La houle a grossi dans la journée : un bon 1,50m. 5 surfeurs sont là, tous tatoués de façon conséquente, la mine sombre (au japon, les tatouages siginifient que vous faites parti des Yakusa, la pègre locale, même si cela commence à changer. Par exemple, la plupart des Onsen (bains chauds) refusent l'entrée aux personnes tatouées). L'ambiance sera assez fermée et la compétition rude mais la droite est vraiment belle : elle pousse fort, sans être tubulaire cependant, et peut dérouler sur 100m.
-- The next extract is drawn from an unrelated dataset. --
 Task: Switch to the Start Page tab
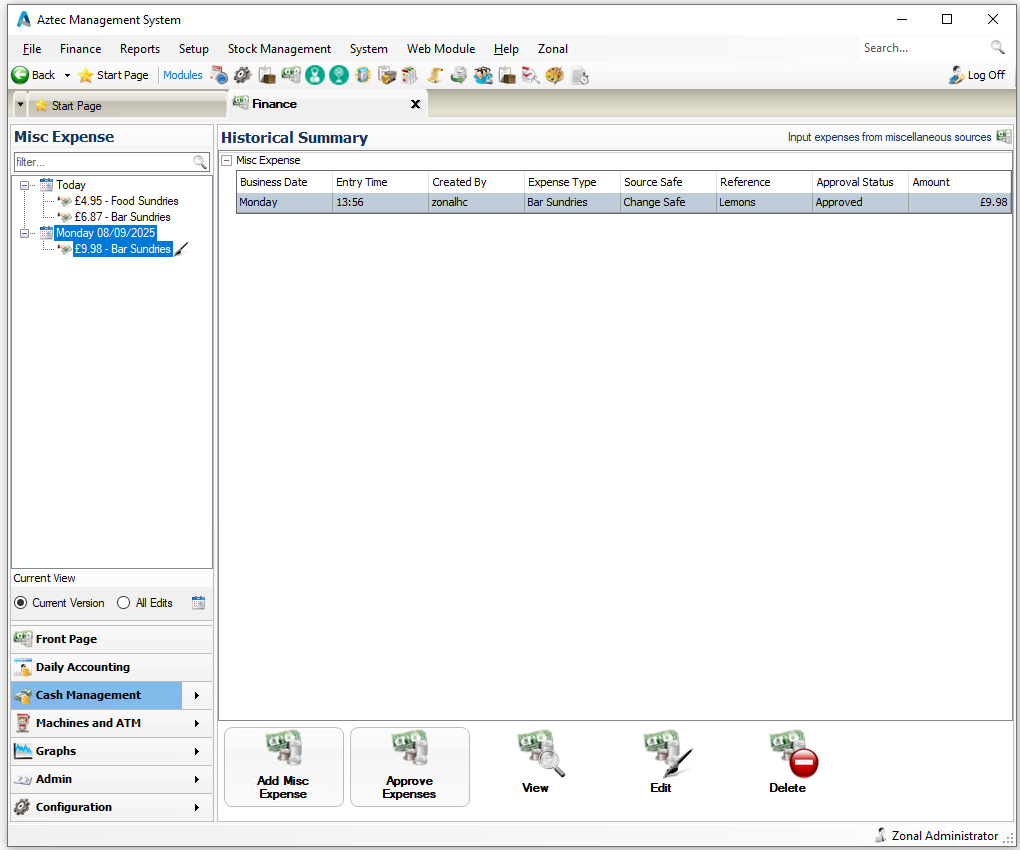coord(76,106)
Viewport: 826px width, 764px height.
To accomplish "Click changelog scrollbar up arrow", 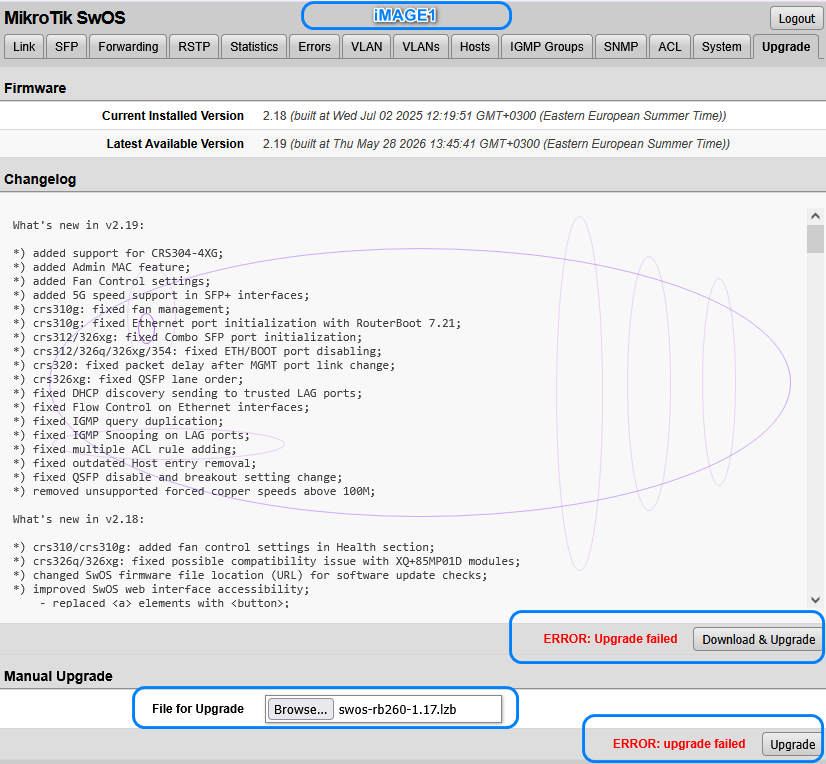I will tap(815, 216).
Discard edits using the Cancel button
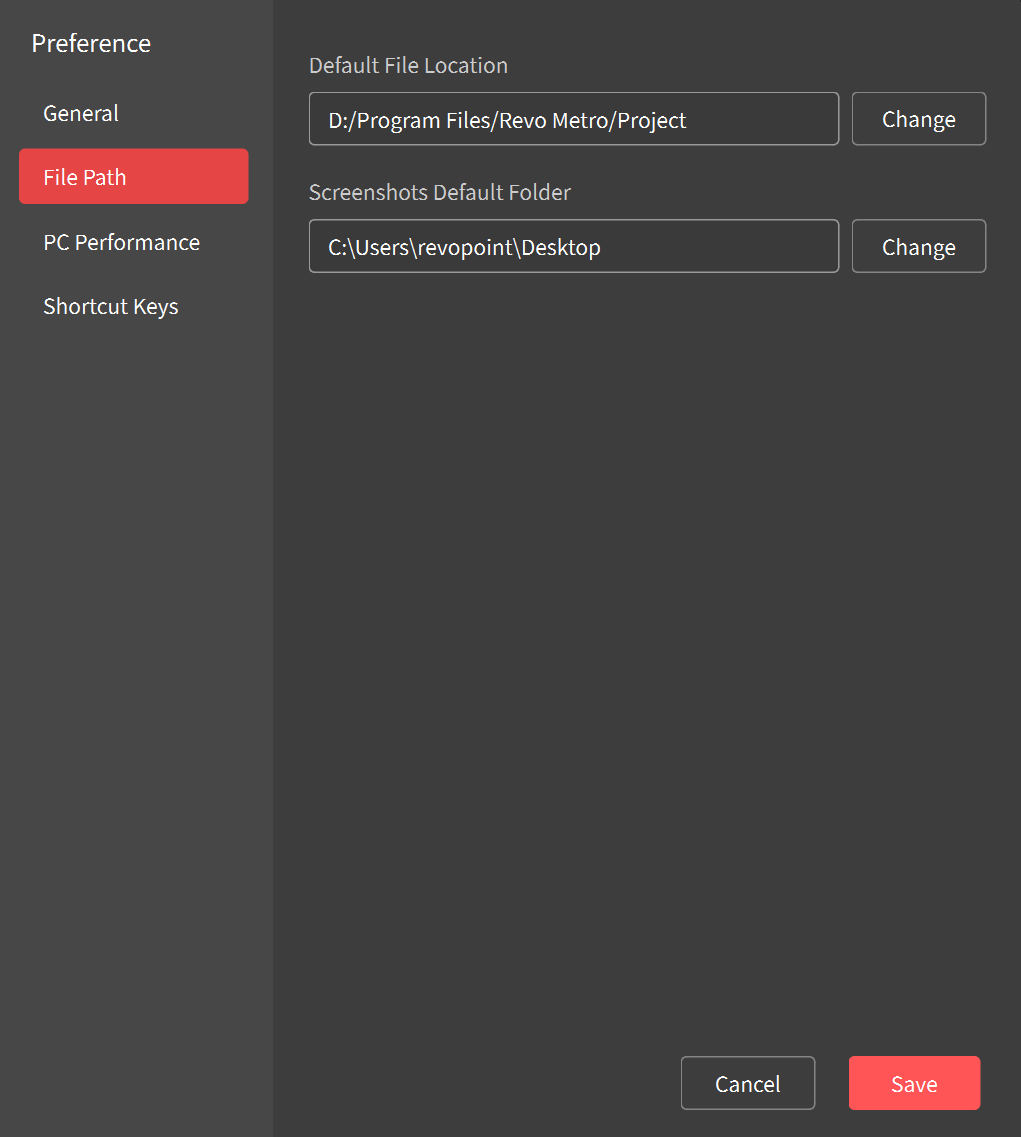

En short, sur ces vagues puissantes à cutback avec la vue sur le Kaimon Dake, je me régale! J'ai juste peur que mon leash de fortune ne me lache. Il m'arrache la jambe à chaque wipe-out.
Le soir, étant au camping, qu'il fait super chaud et que nous suons, nous cherchons un établissement de bains chauds publics pour nous laver. Nous tournons sans en trouver. Sur le point d'abandonner au bout de 3/4 d'heure, nous arrivons à "Healthy Land", un "rotenburo" (bain chaud en extérieur) construit au sommet d'une falaise sur l'emplacement d'une résurgence d'eau volcanique chaude. 500 yens par personnes (5€ environ). La vue à 270° est plongeante sur le pic environnant, la baie et le Kaimon Dake, le tout avec la zigounette à l'air : c'est tout simplement le plus beau bain chaud que j'ai vu au Japon. Si vous allez à Kyushu, ne le manquez pas !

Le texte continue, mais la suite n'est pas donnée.